There are lines throughout that I have pondered after each of the 15-minute vignettes, such as, “The hardest thing in the world is just getting through…” Or, “I waited to feel better…it never came.” Or, “There is no cure. You will never be fixed. It’s horrible. But it’s just the way it is.” These motifs speak to me. The illogical sense of complete failure, disappointment, and a life full of more regrets than triumphs are familiar. That unhappiness, insecurity, and the sense that I’m not what I might have been had I been someone else (if that makes any sense to a rational person) is the albatross I’ll carry forever. That drugs and alcohol blissfully stop my brain from thinking too much. The characters in Love in Recovery feel much the same way. It rings ‘true’ to me. And it should. The writer, Pete Jackson, has an interesting backstory, which provides the lynchpin for the radio play’s authenticity.

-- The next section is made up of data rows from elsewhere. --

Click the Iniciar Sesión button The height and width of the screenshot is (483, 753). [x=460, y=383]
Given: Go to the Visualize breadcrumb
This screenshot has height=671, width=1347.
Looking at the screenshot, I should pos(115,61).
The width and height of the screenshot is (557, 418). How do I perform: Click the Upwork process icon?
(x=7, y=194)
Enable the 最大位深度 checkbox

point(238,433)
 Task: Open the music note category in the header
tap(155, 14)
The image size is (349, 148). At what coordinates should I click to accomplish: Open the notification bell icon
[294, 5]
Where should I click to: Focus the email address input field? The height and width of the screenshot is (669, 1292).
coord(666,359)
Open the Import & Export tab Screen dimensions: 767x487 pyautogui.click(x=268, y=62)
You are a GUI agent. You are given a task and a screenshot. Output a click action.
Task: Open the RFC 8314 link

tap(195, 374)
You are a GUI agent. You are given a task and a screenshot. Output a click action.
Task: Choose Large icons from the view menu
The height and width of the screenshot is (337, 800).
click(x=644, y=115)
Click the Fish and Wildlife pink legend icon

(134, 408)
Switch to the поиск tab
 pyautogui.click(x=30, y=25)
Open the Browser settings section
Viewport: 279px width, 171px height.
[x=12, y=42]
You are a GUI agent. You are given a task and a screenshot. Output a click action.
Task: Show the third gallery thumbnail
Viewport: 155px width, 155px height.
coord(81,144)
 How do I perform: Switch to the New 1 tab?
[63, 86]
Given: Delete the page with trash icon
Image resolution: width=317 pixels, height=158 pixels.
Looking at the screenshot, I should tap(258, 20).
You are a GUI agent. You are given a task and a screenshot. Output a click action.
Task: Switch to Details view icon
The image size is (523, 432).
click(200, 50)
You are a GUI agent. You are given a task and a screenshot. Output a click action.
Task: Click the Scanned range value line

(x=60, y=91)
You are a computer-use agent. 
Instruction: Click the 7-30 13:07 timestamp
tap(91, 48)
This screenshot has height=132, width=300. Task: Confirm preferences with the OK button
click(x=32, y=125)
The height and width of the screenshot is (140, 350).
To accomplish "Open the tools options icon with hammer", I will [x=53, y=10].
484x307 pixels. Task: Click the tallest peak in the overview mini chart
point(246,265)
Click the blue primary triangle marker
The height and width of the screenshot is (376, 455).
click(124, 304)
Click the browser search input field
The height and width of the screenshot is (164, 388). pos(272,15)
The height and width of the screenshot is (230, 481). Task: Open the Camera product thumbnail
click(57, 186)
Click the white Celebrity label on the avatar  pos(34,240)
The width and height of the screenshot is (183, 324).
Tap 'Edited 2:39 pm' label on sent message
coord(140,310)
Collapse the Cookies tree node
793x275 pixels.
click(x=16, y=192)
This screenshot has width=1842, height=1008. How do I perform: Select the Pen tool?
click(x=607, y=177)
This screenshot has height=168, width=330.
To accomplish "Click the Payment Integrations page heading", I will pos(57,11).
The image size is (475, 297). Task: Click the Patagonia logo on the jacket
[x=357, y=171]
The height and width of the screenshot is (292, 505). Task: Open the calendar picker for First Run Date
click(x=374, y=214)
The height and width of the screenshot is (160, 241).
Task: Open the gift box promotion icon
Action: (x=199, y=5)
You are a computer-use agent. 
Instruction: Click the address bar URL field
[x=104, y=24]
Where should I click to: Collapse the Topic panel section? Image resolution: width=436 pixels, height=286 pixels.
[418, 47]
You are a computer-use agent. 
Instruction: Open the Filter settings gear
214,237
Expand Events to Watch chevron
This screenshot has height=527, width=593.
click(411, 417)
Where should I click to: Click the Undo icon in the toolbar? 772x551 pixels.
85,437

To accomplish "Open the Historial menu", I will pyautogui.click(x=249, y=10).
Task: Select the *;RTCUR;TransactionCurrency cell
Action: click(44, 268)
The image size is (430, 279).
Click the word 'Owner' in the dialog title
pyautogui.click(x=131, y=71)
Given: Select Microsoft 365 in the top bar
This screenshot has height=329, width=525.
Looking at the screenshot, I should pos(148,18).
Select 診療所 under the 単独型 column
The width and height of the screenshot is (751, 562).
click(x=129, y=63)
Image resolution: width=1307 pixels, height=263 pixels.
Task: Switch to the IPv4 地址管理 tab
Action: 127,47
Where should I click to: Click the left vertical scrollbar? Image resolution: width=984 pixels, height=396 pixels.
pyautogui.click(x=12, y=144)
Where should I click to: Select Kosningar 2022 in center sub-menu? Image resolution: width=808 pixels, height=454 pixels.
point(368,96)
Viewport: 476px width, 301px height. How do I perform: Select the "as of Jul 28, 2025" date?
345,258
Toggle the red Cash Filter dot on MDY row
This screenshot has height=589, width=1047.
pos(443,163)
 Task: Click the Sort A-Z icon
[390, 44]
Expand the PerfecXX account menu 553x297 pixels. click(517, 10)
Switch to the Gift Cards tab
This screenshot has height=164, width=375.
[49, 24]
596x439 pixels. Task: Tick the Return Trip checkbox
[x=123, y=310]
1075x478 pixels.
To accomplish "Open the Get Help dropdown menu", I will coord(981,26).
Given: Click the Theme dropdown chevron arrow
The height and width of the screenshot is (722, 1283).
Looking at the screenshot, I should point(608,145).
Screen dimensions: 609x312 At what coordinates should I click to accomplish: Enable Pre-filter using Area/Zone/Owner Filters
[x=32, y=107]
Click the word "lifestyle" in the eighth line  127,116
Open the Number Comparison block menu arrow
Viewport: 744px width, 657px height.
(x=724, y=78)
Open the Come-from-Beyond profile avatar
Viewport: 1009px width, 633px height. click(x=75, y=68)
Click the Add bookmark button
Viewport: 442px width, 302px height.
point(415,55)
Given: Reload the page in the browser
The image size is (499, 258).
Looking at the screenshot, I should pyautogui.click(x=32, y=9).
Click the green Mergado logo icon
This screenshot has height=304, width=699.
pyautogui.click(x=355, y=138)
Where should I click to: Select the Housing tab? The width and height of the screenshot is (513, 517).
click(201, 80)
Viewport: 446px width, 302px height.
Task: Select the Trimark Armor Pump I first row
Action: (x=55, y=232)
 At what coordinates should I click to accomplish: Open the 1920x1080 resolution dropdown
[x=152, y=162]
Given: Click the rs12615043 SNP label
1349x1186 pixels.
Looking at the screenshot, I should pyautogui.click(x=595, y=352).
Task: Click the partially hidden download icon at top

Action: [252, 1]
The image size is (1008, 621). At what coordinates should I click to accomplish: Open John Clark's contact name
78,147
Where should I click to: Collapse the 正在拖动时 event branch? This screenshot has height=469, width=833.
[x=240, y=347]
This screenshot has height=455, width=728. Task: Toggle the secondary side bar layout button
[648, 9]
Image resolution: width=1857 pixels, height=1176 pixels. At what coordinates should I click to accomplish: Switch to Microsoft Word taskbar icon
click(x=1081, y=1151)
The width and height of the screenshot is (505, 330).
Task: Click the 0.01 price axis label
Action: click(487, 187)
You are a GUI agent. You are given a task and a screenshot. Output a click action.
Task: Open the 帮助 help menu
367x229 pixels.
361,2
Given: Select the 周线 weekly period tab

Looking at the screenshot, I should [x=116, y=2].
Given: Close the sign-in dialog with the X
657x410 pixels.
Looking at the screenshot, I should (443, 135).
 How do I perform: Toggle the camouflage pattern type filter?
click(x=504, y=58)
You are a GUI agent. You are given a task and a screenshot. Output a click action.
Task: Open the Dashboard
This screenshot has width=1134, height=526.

Amidst the distress and pain is much humor. There is the subtle (sic) nod to the great British ‘art’ of “grumbling,” as well as slang, dialects, and cultural references that contribute to a sense of the everyday and the ‘everyman.’ Like Andy, for example, the needy group leader, who’s constantly offering cookies (biscuits) to the participants with the enticement that, “They’re from M&S.” And, as is often the case in the best Brits, humor coexists with self-deprecation and sadness. For example, one episode finds Julie (Sue Johnston) giving an unwaveringly powerful portrait of a woman who attempted to find happiness at the bottom of a glass after her husband of 40 years left her: “He went off with the cleaner, who ironically turned out to be a dirty bitch.”

All the actors are stellar. And, the sentiment resonates. It’s fundamentally about how even though you feel alone, that you have the worst difficulties, that you are the worst of the worst, you’re not. That even as you have some slim understanding that this vicious voice telling you these horrible things is false, and the facts belie this ‘self-speech,’ there are others who also find life hard. However, by sharing our stories, our difficulties, our successes, our failures and our disappointments, we can help one another take one day at a time. This works for anything, really, whatever the issue. Addiction takes many forms – alcohol, drugs, food, shopping, fornicating, exercise, and work. Or all of the above. Perhaps, as is the case for me, it’s ‘simply’ the compulsion to excess at all times, both ‘good’ and ‘bad’. Both substances and through actions. Big happy. Big sad. Big success. Big flop. For me at least, it’s comforting to know that I’m not alone in my current struggle for moderation. My own floundering objective to be ‘balanced’ also seems to reflect modern society’s own battle with itself, arguably making addiction a universal story. For me, listening to podcasts, reading books, watching films, and looking at paintings isn’t just for diversion. They provide insights into the human condition. And through this, greater understanding of the world we live in, as well as ourselves. It’s comforting to find a sense of propinquity in the world. And, one can find beauty in ugliness, just as there’s humor in the darkness.